Being Creative in Moving Through Blocks

Creativity coach Karen Kornhauser provides top tips on the creative life.

Key points

  • Feeling blocked creatively, unable to start or continue a project, is a common problem.
  • Noticing what's happening and how it feels in the body may help unlock inspiration. 
  • Even a small shift can bring creative rewards.
Eric Maisel
Creativity Coaches on Creativity
Source: Eric Maisel

The most usual presenting problem a client brings to a creativity coach is that he or she is not creating. The client is blocked, resistant, stalled, unmotivated. Typically, this blockage has lasted for some considerable amount of time—certainly weeks, maybe months, maybe even years.

What might clients try to do in order to deal with this pernicious challenge? In today’s post, creativity coach Karen Kornhauser explores this theme.

Karen explains:

Imagine your creative energy flowing like a great river, free and full, bursting with life and possibility. Now imagine your creative energy caught in a logjam or the river suddenly turning into ice. When you find yourself suddenly stuck, unable to move forward with your creative work, most likely what’s happening is that there is constriction, and what’s needed is room to expand.

When dealing with a creative block, whatever has caused this situation matters far less than how you respond. Here’s one approach for a return to flow:

1. Name what’s happening.

Through journaling, talking to a friend, a coach, or to yourself on a recording, take the time to name what’s going on. Get the details of your situation out on the table and give yourself some room to breathe. Name the goal you’re pursuing and why it matters to you. Just the act of getting your thoughts out into the open begins to create a movement and flow of energy previously held inside.

2. Bring your attention to your physical body.

Now thinking about the block… what are the physical sensations you experience, and where do they reside? Are you feeling the tension in your gut? Does your throat feel constricted? Is there a heaviness you notice in your shoulders?

If possible, put your hand right where you feel the constriction and bring some compassion to this part of yourself.

Are there more details you can flesh out?

Are there specific qualities or textures you notice in this part of your body? Is there an image or metaphor that comes to mind? What thoughts are arising? Are there words that you hear?

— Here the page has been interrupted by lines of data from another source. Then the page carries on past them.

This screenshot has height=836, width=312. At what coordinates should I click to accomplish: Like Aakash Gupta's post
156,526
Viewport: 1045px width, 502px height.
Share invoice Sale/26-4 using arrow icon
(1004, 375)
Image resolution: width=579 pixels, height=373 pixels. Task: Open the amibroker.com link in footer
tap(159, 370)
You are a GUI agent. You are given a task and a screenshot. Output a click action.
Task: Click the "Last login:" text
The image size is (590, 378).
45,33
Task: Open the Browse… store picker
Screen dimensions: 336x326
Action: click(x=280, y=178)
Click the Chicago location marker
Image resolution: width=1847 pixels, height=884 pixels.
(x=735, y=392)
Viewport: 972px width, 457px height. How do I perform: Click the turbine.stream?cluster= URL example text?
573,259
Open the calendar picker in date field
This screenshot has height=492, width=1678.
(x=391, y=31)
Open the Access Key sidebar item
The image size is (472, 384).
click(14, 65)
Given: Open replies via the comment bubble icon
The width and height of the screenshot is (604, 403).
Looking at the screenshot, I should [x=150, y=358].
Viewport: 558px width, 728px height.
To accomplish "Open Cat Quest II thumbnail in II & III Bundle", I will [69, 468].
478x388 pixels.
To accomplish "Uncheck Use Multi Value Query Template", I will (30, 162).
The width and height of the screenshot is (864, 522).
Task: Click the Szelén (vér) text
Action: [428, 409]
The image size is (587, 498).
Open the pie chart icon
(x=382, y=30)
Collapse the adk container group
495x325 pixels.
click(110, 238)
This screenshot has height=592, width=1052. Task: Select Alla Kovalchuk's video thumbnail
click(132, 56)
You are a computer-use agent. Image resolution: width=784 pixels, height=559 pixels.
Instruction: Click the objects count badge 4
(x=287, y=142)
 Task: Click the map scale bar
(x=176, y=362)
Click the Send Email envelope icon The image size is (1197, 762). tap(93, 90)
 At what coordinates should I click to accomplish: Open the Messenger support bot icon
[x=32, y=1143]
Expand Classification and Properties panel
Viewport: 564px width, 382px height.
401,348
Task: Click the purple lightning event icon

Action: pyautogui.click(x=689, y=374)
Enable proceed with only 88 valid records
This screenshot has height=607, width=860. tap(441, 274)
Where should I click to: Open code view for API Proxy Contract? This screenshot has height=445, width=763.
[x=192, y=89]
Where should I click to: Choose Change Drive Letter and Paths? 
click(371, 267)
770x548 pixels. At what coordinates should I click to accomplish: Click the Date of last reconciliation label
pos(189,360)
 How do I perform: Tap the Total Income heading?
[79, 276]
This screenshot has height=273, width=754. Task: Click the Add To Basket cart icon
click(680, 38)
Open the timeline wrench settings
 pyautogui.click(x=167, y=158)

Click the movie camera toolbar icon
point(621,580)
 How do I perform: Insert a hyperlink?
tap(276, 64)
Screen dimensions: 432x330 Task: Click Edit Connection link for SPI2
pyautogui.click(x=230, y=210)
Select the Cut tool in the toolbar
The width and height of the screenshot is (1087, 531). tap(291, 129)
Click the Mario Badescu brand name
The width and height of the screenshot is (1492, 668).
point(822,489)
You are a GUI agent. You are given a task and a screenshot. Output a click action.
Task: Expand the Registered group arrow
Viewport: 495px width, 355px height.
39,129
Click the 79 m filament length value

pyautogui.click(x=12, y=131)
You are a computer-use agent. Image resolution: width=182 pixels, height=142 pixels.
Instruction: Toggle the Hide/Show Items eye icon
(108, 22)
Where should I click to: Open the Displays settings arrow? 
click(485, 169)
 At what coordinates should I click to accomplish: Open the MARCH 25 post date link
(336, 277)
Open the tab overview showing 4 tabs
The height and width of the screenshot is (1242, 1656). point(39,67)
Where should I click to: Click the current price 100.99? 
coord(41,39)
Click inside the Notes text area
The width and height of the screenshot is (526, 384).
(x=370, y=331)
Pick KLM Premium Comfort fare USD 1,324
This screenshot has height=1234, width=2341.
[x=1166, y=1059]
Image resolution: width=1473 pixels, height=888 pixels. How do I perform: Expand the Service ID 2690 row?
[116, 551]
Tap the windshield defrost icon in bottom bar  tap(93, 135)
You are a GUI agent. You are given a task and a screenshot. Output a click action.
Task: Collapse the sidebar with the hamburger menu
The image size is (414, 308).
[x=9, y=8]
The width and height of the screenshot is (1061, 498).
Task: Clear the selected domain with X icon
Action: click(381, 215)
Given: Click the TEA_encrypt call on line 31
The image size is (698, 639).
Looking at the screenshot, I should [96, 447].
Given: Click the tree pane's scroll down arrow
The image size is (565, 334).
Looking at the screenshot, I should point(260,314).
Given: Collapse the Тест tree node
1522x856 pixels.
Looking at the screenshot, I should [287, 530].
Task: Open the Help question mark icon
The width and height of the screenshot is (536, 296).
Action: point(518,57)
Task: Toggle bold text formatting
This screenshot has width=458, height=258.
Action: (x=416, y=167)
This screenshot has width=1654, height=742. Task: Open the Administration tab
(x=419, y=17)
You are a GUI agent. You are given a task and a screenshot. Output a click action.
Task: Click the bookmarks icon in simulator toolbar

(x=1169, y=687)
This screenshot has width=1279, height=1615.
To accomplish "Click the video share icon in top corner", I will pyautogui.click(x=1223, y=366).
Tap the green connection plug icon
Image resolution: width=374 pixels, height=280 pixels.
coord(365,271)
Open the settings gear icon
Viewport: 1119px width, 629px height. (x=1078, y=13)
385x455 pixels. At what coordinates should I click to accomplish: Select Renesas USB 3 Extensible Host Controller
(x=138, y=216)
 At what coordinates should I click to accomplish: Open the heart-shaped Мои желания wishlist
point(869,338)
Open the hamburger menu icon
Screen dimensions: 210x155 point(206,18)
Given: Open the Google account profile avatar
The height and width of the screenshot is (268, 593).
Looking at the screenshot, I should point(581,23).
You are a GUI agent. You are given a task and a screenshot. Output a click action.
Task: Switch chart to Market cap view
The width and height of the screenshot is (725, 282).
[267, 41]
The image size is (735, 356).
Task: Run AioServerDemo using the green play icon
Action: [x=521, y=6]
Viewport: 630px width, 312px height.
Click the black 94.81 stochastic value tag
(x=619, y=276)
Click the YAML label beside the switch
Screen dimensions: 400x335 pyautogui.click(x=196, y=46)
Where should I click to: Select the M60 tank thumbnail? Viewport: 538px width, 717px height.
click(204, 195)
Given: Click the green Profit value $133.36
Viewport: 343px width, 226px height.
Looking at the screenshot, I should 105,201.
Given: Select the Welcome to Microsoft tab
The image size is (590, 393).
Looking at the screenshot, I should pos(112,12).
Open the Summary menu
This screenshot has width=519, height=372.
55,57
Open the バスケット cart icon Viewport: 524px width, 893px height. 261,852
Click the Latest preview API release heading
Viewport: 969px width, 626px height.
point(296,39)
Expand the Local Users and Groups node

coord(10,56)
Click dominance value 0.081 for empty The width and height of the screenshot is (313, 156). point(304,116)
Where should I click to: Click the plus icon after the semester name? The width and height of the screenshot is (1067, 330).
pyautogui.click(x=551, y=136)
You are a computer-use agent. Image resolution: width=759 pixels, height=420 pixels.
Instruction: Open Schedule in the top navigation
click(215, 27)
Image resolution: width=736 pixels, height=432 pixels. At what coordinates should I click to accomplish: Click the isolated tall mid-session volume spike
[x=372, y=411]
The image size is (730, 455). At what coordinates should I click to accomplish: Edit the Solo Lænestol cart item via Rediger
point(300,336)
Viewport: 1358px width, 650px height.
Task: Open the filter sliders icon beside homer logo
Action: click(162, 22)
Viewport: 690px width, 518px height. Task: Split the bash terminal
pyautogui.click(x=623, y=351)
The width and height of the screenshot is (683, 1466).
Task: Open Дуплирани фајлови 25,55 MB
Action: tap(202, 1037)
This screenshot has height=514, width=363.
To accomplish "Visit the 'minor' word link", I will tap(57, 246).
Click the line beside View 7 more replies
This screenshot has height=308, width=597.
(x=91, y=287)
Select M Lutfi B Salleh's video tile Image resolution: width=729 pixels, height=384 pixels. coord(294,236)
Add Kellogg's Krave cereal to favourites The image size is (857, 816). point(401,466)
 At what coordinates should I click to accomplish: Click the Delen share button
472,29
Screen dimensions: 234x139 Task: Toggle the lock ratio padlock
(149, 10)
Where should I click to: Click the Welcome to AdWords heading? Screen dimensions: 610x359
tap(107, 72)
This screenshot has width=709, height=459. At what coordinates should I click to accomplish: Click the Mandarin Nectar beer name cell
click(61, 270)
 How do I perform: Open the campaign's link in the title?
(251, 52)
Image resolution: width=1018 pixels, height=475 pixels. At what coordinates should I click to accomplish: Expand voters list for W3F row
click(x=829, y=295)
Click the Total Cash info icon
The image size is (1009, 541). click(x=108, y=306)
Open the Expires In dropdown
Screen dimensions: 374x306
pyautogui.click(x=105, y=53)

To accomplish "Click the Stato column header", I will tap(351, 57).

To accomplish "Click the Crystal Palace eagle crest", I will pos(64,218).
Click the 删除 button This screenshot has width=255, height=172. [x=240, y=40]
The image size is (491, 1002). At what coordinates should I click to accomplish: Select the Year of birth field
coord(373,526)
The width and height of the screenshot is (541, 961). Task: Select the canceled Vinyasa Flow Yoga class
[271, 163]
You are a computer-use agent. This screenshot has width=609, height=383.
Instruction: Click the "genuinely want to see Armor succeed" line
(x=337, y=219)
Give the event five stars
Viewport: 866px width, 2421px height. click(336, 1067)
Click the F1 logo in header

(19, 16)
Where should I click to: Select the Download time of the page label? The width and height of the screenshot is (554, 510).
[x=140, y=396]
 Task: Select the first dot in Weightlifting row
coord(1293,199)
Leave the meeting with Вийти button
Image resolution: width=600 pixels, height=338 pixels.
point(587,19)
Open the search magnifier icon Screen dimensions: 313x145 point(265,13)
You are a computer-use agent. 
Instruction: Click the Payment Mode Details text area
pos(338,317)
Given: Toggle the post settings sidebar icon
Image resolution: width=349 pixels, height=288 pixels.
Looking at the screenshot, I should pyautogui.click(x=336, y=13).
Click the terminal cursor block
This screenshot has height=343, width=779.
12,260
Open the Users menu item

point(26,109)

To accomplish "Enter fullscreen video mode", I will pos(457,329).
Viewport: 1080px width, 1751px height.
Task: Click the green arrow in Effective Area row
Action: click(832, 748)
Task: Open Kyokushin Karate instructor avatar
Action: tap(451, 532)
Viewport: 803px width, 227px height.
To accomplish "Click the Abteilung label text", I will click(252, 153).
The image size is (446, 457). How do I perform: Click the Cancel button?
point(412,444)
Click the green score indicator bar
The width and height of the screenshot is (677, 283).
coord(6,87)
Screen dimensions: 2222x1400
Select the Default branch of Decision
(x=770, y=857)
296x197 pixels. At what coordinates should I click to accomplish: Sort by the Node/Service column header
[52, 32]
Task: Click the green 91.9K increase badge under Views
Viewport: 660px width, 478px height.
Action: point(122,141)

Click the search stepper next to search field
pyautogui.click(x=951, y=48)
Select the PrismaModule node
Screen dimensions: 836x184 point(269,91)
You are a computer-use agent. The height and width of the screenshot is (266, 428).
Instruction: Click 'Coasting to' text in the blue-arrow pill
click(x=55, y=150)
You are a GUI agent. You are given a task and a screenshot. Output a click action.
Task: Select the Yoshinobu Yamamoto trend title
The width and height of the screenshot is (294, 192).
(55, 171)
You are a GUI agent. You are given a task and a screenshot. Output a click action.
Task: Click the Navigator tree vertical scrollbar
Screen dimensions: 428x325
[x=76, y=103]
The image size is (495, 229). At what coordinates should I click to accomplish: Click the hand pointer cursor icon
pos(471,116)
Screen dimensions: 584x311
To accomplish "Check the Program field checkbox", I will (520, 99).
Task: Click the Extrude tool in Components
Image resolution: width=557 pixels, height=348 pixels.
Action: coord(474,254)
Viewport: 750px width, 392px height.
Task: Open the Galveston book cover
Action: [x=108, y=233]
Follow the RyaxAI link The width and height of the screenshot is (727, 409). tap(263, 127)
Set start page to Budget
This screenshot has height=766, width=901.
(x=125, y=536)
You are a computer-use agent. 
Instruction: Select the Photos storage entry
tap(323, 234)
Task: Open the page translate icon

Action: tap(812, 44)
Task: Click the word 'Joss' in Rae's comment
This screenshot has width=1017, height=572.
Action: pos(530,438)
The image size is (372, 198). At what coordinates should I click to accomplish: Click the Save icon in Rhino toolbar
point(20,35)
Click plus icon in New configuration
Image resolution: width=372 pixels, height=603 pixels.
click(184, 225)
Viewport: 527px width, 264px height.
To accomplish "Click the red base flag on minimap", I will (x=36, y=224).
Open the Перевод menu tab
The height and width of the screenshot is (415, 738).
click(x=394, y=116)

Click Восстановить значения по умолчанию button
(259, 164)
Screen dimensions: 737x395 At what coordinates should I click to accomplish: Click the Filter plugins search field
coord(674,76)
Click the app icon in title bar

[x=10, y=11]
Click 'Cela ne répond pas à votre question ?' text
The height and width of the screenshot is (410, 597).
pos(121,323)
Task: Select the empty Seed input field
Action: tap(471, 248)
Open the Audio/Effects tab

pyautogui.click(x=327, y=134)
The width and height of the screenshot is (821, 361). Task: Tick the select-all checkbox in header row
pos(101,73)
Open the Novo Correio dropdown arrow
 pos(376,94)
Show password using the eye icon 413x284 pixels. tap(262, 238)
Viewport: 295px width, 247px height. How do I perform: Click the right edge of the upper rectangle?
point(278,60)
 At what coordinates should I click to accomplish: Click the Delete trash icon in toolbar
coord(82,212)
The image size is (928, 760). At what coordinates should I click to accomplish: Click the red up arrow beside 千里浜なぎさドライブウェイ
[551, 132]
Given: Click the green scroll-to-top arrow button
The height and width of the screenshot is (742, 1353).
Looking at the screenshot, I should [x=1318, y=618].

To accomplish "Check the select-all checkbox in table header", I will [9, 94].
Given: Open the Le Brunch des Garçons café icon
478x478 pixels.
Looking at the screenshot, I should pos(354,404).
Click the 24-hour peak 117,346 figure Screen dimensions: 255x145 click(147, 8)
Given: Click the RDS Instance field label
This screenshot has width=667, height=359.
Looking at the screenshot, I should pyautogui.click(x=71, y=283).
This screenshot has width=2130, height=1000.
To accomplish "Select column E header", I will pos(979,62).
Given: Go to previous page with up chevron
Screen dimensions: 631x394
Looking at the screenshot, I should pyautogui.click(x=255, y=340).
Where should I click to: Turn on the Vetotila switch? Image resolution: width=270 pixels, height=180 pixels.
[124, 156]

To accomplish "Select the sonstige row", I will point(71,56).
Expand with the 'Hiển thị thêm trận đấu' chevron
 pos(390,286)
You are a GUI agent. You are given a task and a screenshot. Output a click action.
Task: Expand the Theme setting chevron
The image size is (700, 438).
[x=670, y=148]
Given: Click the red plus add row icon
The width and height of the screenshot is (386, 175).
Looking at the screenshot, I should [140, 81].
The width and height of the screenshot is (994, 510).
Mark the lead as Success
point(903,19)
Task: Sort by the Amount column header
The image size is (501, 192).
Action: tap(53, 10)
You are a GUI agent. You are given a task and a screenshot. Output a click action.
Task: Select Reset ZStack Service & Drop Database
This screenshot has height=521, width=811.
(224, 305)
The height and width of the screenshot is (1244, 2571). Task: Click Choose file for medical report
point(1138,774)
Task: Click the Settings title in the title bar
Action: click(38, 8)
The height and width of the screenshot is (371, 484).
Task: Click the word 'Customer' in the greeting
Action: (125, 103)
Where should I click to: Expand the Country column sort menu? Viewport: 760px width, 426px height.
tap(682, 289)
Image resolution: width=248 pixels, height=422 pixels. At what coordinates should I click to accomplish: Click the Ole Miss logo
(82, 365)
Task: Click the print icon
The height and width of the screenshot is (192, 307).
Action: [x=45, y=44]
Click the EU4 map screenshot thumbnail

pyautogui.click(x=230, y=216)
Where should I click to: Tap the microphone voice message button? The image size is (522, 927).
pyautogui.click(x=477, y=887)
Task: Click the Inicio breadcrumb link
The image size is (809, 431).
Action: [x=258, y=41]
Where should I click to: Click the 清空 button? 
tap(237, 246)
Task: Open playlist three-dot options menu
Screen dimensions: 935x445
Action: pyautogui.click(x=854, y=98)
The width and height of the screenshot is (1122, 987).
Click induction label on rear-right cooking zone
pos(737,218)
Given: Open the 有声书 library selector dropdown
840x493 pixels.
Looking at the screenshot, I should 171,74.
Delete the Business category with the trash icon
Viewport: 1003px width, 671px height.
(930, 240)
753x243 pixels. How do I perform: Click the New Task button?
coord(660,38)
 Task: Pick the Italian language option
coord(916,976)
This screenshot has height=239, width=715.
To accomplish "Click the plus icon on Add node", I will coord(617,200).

Perhaps you feel breathless with a heaviness in your chest as you picture an impassable mountain ahead that you believe you need to climb. Perhaps you feel like you’re dragging around someone from your past because of old trauma or upset that is weighing you down.

3. Embody the experience.

Find a simple way to engage with the experience you just described and be playful with it. For example, if you feel like you’ve been dragging someone around from your past, find a prop that has some weight and literally drag it around for a while. Feel the extra weight and the quality of your effort to move forward as you imagine your goal.

Be curious, ask questions, explore different responses to the experience of stuck-ness as if it were a person. Let this part speak to you and hear what it has to say. Perhaps there’s a belief that what you’re trying to do is easy, but some part of you is not finding it easy at all. Acknowledge that out loud—even to yourself—and let the situation evolve and change.

Notice the subtle nuances and shifts in your experience. If you feel all tangled up in seaweed unable to flow, slow down, take a deep breath, and allow creative solutions to arise naturally.

In conclusion

Taking time to engage with your block and play with these elements will bring some shifts. Notice them; acknowledge them. They may be quite subtle, simple, or small, but enough to get you back into a flow. And when you find yourself faced with a creative block, a small shift is actually a big deal!